I highly recommend it if you are interested in Ireland, or in John Huston - or as pure
story. I would guess that what Bradbury put down as his own experience is mostly true,
and what he records as told to him by his Irish friends in Heeber Finn's pub and
especially by John Huston is mostly fantasy - but it is all a great yarn.
We also heard from (CC denoting a Christmas Card):
The Arthur Machen Society (Rita Tait, 19 Cross Street, Caerleon, Gwent NP6 1AF, UK)
with their excellent Avallaunius 12, which includes a Sidney Sime
illustration done for Machen's The Hill of Dreams but never published;
and two pieces by Machen admirer H P Lovecraft.
David Bates (CC), who tries to straighten out the matter of the Hannes Bok art
misused in the British pulp Space Fact and Fiction of the early 50s. He also notes
that `Garet' Garrett's real name was Edward Peter Garrett and lists a dozen novels by him,
1911-1944; and incloses a bunch of Bok xeroxes; and a copy of his PEAPSzine
New Aura which reprints a curious 1908 end-of-the-world story by Van Wyck
Brooks.
Harry Bell - not! The last two issues have been returned from the Tyne & Wear
address - I have gotten a new address from Jeeves and Lichtman.
Ruth Berman, who notes that Salman Rushdie had a Star Trek story called
Chekov and Zulu in The New Yorker last year. She also explains the origin
of the odd epigraph ("The trees said to the bramble come reign over us") in Garet
Garrett's Harangue mentioned last time - it's from Judges 9 in the Bible
and she says it is a commentary on the uselessness of government.
Sheryl Birkhead (CC) and a Teenage Mutant Ninja Turtle card showing `The Shredder and
Krang' - I'm glad I don't know which is which...
Margaret Boothroyd (CC), who like myself once lived in Chile - Salud y pesetas!
She sends a clipping on hiking in the Andean highlands in Chile, and a poem in Spanish by
Ignacio Verdugo about the Chilean national flower, the copihue.
Chuck Broerman, who is looking for New Worlds from the period when it was
edited by Mike Moorcock; and sends some startling xeroxes from the 1906 Diagnosis of
Nervous Diseases by Purves Stewart - a `hysterical' woman is shown naked from the
waste up with safety pins thrust through her breasts, while a man with a jaw
paralysis has his identity carefully protected by a cardboard mask (but you'd
know that bowtie and mustache anywhere). Chuck writes again later about Robin
Hood, who he says was primarily a pagan demigod and only incidentally a
political folk hero at the time of Richard Lionheart.
Daphne Burleson, who sent a blurb on her novel about Ebrona, the female Glandoid -
it was never clear whether this was something she thought I might publish or
something she thought I might buy copies of. Then she sent the manuscript...

━━━━━━━━

Problem statement: Reproduce word for word the part of the fanzine excerpt starting with "I highly recommend" and going on through "H P Lovecraft.". The records come from a separate source and have no connection to the fanzine excerpt.

━━━━━━━━

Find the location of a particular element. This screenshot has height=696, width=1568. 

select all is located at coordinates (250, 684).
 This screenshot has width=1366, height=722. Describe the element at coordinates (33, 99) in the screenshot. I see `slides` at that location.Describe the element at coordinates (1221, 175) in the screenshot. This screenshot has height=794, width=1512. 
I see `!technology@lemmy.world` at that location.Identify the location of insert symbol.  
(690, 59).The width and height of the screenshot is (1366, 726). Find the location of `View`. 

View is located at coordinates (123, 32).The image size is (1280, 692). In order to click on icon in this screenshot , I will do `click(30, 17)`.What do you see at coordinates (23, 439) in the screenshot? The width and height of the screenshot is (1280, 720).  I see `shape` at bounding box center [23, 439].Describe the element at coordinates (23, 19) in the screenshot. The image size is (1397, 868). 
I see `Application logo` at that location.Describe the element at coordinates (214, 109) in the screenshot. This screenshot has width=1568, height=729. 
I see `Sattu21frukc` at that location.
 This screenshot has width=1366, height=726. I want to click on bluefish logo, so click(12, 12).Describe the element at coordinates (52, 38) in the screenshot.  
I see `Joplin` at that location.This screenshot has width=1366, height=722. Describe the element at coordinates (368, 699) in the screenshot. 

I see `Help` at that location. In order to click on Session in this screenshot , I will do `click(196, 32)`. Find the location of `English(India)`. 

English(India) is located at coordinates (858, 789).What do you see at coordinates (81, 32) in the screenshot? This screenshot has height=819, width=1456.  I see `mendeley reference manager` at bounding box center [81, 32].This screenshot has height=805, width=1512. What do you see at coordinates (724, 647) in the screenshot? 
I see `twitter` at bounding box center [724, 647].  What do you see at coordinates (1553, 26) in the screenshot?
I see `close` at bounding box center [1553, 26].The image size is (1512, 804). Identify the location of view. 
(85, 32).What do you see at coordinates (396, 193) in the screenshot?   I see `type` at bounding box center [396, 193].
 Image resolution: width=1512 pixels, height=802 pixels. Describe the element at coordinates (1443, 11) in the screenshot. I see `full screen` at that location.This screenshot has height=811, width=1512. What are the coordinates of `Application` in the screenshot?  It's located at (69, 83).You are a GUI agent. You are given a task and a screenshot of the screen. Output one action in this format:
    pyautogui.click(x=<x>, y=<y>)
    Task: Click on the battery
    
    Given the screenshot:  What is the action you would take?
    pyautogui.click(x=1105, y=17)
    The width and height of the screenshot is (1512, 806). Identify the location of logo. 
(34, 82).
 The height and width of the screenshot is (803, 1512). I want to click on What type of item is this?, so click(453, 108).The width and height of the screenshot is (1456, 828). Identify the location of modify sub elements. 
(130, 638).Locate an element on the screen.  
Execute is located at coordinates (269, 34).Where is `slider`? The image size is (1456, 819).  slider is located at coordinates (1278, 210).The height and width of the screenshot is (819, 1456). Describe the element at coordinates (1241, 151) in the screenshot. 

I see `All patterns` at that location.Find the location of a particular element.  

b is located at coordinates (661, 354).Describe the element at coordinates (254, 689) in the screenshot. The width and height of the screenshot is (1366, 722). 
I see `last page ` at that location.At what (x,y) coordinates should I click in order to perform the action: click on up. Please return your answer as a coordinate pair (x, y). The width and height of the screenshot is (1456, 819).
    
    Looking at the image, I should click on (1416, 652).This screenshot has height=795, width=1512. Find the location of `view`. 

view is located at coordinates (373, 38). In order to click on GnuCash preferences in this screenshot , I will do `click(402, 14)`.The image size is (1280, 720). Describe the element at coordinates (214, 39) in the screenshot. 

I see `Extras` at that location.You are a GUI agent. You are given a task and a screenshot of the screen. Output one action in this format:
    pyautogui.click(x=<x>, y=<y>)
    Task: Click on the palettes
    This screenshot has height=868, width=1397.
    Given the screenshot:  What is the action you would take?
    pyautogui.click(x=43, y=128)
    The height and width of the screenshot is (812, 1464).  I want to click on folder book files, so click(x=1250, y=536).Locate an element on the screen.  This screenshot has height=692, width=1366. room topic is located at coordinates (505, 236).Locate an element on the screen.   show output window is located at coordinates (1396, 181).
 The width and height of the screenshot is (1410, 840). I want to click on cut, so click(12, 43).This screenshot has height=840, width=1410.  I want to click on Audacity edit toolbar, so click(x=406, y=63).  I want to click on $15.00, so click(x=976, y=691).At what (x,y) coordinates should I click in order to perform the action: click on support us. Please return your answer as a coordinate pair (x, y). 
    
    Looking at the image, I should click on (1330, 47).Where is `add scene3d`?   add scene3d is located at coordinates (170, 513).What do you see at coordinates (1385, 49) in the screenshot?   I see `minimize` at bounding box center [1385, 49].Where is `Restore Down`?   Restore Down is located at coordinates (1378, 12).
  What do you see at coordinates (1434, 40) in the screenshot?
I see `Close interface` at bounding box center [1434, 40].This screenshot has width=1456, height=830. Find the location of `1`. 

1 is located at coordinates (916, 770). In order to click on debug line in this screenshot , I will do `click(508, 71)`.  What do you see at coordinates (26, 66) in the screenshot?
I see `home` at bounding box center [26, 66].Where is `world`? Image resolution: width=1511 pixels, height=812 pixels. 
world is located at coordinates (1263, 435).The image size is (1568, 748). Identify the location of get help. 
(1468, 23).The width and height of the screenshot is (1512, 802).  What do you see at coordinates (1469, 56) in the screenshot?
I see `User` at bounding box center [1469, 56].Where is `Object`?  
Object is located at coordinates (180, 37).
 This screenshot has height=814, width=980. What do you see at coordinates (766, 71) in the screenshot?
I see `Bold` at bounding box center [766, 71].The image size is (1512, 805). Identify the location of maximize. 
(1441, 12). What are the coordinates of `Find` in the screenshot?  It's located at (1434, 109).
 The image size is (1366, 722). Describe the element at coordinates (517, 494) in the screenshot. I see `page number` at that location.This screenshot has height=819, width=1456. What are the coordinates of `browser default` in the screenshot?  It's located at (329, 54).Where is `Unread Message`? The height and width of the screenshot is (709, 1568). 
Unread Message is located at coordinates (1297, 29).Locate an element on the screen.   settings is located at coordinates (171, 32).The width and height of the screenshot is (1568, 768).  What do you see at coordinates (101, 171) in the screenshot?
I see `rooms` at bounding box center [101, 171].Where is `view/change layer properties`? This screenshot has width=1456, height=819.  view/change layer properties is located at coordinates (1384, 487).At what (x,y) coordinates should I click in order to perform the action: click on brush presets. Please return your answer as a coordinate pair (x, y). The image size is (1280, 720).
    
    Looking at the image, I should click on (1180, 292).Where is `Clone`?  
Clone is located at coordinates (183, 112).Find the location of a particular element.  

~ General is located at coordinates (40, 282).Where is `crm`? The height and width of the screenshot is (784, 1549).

━━━━━━━━

Finished task:
I highly recommend it if you are interested in Ireland, or in John Huston - or as pure
story. I would guess that what Bradbury put down as his own experience is mostly true,
and what he records as told to him by his Irish friends in Heeber Finn's pub and
especially by John Huston is mostly fantasy - but it is all a great yarn.
We also heard from (CC denoting a Christmas Card):
The Arthur Machen Society (Rita Tait, 19 Cross Street, Caerleon, Gwent NP6 1AF, UK)
with their excellent Avallaunius 12, which includes a Sidney Sime
illustration done for Machen's The Hill of Dreams but never published;
and two pieces by Machen admirer H P Lovecraft.